§ **Action item**:
Produce an exact copy of the first line of the data below and each line after it, please, up to and including the one with "[Follow us on X/Twitter] (1156, 1744)".

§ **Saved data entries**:
◆ ◆ ◆

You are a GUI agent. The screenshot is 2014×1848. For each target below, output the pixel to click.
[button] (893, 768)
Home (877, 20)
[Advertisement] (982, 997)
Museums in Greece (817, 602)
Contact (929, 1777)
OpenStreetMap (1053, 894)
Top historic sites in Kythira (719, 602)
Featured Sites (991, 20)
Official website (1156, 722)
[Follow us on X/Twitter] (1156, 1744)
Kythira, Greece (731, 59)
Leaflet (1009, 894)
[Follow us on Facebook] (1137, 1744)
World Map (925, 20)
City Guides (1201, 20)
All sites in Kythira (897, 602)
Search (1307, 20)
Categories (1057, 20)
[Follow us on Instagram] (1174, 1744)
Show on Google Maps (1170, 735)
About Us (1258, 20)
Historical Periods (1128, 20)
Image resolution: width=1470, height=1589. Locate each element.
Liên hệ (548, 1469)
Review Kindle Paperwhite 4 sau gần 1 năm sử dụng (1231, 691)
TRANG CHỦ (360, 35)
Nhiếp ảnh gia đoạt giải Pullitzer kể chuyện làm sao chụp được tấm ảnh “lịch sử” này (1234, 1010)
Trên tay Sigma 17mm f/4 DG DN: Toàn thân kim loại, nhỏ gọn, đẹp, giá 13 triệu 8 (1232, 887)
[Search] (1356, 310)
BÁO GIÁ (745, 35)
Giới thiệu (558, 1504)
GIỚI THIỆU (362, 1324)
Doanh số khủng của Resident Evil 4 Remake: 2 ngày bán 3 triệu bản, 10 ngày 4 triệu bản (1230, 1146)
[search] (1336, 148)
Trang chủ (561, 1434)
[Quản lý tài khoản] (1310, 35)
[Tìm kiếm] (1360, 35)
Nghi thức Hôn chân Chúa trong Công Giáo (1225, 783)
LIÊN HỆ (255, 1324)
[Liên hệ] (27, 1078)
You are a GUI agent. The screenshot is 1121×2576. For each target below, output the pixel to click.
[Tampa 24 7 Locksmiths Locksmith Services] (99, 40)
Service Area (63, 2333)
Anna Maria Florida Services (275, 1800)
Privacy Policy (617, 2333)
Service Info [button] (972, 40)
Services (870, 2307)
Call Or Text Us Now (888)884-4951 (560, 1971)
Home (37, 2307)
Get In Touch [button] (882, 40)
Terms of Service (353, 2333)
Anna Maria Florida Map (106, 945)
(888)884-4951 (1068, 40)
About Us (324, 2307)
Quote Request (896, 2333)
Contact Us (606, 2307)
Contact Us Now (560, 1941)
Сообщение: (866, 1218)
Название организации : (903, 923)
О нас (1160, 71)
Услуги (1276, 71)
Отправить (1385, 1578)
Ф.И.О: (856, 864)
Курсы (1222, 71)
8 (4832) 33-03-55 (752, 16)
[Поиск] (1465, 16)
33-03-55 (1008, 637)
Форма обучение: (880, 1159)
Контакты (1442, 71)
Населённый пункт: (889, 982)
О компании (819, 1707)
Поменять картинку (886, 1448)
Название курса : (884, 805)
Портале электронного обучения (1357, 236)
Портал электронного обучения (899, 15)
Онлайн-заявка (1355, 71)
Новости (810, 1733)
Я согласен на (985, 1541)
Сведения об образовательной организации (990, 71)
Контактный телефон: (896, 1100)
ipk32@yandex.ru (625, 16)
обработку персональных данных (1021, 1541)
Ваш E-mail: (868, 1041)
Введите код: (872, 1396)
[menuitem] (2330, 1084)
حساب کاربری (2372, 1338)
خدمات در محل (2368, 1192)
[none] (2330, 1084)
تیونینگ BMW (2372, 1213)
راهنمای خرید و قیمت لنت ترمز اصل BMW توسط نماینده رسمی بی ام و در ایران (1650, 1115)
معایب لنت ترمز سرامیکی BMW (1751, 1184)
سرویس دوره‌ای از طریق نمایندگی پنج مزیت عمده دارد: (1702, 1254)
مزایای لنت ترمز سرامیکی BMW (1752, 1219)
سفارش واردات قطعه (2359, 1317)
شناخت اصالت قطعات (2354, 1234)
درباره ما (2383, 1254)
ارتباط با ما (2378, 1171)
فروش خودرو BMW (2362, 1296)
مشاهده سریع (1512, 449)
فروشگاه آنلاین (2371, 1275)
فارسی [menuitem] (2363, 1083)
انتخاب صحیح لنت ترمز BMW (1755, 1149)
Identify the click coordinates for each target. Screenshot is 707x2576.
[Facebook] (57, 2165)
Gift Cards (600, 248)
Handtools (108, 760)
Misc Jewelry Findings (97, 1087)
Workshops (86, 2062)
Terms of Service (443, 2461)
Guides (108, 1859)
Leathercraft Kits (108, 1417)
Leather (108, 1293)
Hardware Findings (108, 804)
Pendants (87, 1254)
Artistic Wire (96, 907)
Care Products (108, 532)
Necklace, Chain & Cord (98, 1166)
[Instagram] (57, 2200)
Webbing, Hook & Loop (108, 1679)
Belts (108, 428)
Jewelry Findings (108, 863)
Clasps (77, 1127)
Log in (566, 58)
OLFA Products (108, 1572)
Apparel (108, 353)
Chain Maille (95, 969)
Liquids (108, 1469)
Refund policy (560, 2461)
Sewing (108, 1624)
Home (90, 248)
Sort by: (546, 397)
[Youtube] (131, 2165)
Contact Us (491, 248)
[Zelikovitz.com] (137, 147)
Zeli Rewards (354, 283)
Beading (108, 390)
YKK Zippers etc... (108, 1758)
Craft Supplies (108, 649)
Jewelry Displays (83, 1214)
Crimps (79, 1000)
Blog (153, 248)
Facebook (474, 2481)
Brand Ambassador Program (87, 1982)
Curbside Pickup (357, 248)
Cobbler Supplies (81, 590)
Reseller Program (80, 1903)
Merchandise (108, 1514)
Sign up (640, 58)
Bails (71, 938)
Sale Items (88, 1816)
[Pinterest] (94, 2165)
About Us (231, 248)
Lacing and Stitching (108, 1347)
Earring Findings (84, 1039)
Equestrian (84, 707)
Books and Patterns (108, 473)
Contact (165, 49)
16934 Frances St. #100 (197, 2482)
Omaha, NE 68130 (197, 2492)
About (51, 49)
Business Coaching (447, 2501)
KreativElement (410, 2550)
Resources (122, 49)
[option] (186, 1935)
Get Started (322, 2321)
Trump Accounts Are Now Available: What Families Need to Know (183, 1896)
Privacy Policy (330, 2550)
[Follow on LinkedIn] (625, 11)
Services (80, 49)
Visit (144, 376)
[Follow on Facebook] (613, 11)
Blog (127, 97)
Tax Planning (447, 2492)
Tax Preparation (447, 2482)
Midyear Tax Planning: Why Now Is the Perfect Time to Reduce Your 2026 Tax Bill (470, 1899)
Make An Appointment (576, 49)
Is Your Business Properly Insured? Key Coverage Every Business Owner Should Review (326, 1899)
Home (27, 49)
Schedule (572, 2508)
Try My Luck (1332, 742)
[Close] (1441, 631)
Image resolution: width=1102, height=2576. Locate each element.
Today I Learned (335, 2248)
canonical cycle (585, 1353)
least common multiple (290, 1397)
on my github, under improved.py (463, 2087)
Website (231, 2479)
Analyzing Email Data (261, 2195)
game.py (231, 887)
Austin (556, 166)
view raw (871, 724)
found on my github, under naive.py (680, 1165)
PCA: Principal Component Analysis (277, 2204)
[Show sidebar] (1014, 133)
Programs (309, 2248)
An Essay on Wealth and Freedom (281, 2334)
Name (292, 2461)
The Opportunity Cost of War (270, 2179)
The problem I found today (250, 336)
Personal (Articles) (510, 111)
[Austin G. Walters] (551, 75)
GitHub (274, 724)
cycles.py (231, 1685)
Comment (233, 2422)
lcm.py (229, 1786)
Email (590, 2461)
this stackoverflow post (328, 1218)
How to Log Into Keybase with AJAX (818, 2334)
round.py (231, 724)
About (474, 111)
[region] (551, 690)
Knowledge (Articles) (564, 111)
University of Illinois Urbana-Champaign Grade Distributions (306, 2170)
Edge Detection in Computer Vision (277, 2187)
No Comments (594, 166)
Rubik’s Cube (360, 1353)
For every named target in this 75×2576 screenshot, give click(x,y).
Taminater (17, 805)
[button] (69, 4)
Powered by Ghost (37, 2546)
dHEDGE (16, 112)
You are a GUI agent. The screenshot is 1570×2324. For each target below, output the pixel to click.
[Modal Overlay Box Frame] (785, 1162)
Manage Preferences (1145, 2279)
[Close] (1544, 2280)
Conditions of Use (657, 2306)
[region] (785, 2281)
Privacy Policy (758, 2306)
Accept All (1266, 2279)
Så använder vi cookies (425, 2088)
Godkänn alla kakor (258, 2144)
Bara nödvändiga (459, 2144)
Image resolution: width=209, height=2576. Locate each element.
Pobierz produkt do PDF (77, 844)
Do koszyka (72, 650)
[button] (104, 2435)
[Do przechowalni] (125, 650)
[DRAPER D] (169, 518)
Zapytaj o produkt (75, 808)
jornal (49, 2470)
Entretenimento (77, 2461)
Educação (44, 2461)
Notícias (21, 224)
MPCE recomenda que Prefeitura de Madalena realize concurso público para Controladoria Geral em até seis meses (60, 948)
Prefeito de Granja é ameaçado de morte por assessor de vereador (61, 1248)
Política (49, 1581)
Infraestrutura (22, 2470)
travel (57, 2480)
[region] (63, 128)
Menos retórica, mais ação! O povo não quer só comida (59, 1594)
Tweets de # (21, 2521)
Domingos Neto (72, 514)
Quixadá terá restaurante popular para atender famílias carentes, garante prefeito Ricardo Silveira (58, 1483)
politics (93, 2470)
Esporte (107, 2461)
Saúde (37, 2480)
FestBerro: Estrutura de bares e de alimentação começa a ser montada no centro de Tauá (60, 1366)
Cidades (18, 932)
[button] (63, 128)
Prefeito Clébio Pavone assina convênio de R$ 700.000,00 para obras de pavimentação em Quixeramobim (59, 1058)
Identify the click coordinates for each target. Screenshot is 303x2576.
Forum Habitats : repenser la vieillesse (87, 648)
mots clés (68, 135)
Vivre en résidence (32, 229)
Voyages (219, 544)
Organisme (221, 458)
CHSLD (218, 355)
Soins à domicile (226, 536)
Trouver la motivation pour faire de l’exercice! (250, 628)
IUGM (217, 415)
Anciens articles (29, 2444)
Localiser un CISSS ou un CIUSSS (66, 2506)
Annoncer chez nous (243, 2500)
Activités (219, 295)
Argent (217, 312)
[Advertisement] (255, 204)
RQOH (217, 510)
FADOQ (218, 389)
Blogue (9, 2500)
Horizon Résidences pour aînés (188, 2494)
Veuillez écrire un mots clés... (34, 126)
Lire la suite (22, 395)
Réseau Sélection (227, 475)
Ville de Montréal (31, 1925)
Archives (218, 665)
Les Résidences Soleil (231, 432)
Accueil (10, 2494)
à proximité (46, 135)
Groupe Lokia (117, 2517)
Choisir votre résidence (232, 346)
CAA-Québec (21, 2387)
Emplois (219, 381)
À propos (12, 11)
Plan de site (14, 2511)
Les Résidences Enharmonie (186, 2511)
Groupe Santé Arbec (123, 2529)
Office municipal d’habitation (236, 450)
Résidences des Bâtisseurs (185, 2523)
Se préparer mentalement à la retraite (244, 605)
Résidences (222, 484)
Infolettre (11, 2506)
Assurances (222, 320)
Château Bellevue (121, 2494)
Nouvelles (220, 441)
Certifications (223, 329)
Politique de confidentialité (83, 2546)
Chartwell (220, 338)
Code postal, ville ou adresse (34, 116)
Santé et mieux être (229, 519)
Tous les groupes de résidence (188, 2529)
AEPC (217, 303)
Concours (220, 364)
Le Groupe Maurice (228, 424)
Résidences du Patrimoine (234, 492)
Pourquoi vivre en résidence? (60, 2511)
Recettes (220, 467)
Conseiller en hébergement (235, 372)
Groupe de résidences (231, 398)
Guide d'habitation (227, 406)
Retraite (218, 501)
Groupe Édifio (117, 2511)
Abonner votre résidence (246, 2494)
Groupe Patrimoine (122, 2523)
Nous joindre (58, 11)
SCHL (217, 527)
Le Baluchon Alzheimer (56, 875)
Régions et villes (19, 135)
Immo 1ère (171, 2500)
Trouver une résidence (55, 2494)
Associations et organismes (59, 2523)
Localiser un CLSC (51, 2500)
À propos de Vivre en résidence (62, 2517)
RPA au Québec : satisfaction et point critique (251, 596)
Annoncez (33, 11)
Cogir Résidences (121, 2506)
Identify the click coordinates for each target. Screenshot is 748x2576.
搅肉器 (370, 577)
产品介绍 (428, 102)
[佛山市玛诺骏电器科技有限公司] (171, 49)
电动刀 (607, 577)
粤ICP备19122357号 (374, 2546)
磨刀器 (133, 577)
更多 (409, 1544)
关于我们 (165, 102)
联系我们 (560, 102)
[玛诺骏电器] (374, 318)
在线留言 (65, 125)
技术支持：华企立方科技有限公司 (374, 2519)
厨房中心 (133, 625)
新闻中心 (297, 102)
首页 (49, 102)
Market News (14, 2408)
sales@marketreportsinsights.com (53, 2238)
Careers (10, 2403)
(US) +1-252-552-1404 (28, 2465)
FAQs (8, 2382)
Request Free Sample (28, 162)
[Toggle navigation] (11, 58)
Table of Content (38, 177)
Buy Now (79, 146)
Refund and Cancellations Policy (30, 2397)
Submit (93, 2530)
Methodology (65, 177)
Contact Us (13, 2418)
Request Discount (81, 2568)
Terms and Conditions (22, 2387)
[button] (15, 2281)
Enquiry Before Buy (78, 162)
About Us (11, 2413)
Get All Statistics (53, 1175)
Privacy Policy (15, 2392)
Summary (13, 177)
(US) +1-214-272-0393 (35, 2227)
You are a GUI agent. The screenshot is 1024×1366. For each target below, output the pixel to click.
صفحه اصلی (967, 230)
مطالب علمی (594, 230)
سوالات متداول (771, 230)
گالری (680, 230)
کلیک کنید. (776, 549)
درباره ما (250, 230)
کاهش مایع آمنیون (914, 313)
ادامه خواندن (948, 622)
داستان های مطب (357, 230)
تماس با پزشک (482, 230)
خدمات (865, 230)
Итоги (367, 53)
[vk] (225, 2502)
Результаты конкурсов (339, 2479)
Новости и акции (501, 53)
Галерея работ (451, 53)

◆ ◆ ◆

§ **Result of the exercise**:
You are a GUI agent. The screenshot is 2014×1848. For each target below, output the pixel to click.
[button] (893, 768)
Home (877, 20)
[Advertisement] (982, 997)
Museums in Greece (817, 602)
Contact (929, 1777)
OpenStreetMap (1053, 894)
Top historic sites in Kythira (719, 602)
Featured Sites (991, 20)
Official website (1156, 722)
[Follow us on X/Twitter] (1156, 1744)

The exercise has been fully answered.